> **Given passage**:
World News

Indonesia Investigates How Two Pilots Dozed Off During a Flight

Indonesia's aviation authority said it would review how the country's airlines operate night flights after both pilots on a Batik Air flight carrying 153 passengers fell asleep, causing the plane to briefly veer off course.
Posted 2024-03-11T00:24:13+00:00 - Updated 2024-03-11T00:39:54+00:00

Indonesia’s aviation authority said it would review how the country’s airlines operate night flights after both pilots on a Batik Air flight carrying 153 passengers fell asleep, causing the plane to briefly veer off course.

The flight — a journey of about three hours from Kendari to Jakarta, Indonesia’s capital, early on Jan. 25 — was a return leg for the crew and plane, which had spent less than an hour on the ground after arriving from Jakarta.

The plane took off from Kendari at about 8 a.m., and after reaching cruising altitude, the captain took a nap while the co-pilot manned the flight, according to a preliminary report by the National Transportation Safety Committee. After about an hour, the co-pilot accidentally fell asleep, and several frantic calls from the air traffic control center and other aircraft went unanswered.

About 28 minutes later, the pilot woke up, realized the plane had veered off course and woke up the co-pilot. They course corrected, and the plane landed safely in Jakarta.

Batik Air is owned by Lion Air Group, Indonesia’s largest air travel company, which has a troubled safety record. In 2018, one of its flights fell out of the sky moments after takeoff, killing all 189 people on board. In 2013, a Lion Air flight crashed into the sea while trying to land; all passengers were safely evacuated. And in 2004, 25 people were killed in a Lion Air crash in Surakarta, Indonesia.

In recent years, Lion Air Group has made significant investments into improving the safety of its flights, said Gerry Soejatman, an Indonesian aviation expert and consultant, but he added that it was unclear whether the investments were addressing the underlying issues or making quick fixes.

“Because they have a questionable history,” he said, “what we worry about is that they are overly desperate to fix it.”

Indonesia’s aviation industry has “had a bit of a troubled history,” said Keith Tonkin, the managing director of Aviation Projects, an aviation consulting company in Brisbane, Australia. Indonesia’s airlines were banned from flying in the United States and the European Union for years after a string of crashes by Indonesian carriers in 2007. The bans were lifted in the United States in 2016 and the European Union in 2018.

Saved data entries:
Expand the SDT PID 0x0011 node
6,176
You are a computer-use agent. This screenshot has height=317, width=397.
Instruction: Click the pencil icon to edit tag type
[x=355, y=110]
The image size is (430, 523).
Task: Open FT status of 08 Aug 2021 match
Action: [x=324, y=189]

> **Assignment 1**:
List each past Lion Air crash that the article on the Batik Air pilots mentions, giving its year and outcome.
> **Assignment 2**:
Write the next few paragraphs of the article on the Batik Air pilots, starting after its last sentence.
These entries were taken from a separate source and are unrelated to the article on the Batik Air pilots.

> **Exercise answer 1**:
- 2018: a flight fell out of the sky moments after takeoff, killing all 189 people on board.
- 2013: a flight crashed into the sea while trying to land, and all passengers were safely evacuated.
- 2004: a crash in Surakarta, Indonesia, killed 25 people.

> **Exercise answer 2**:
The preliminary report for the Batik Air episode found that the 28-year-old co-pilot, who was not named, had not slept well the night before the flight because he had twin 1-month-olds and “had to wake up several times to help his wife take care of the babies.”

While preparing for the first leg of the round trip, he told the 32-year-old captain that he did not sleep properly and, at the captain’s offer, had a 30-minute nap on the flight from Jakarta to Kendari, the report said.

The report found that while Batik Air instructs its pilots about impairments to watch out for before a flight, including stress and fatigue, it does not provide detailed guidance about how pilots can assess these impairments. “The absence of detailed guidance and procedure might have made pilots unable to assess their physical and mental condition properly,” the report said.

It also found that while Batik Air specifies that the plane’s cockpit should be checked every 30 minutes during a flight, it does not specify who is responsible for the checks and how they should be done. Cockpit checks are usually conducted by flight attendants.

On Saturday, Indonesia’s director general of civil aviation at the Ministry of Transport, Maria Kristi Endah Murni, said that the ministry would investigate the Batik Air episode and review how all of the country’s airlines manage crew fatigue when operating night flights.

Batik Air said in a statement that both pilots involved in the flight had been temporarily suspended.

The issue of crew fatigue for airlines around the world has been exacerbated by a pilot shortage caused by the coronavirus pandemic, Tonkin said. With many airline staff laid off during the pandemic yet to return to the industry, “there’s systematic pressure on everyone in the industry to perform at a really high level with constraints,” he said.